# What to work on
Rewrite the records below as a numbered list with one line per item, and leave out the blank lines.

========================================================================

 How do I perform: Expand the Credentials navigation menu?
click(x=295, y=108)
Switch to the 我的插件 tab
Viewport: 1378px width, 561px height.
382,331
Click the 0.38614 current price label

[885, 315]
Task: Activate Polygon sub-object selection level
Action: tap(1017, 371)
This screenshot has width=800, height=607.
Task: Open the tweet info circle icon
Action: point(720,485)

========================================================================

# Expected answer
1.  How do I perform: Expand the Credentials navigation menu?
2. click(x=295, y=108)
3. Switch to the 我的插件 tab
4. Viewport: 1378px width, 561px height.
5. 382,331
6. Click the 0.38614 current price label
7. [885, 315]
8. Task: Activate Polygon sub-object selection level
9. Action: tap(1017, 371)
10. This screenshot has width=800, height=607.
11. Task: Open the tweet info circle icon
12. Action: point(720,485)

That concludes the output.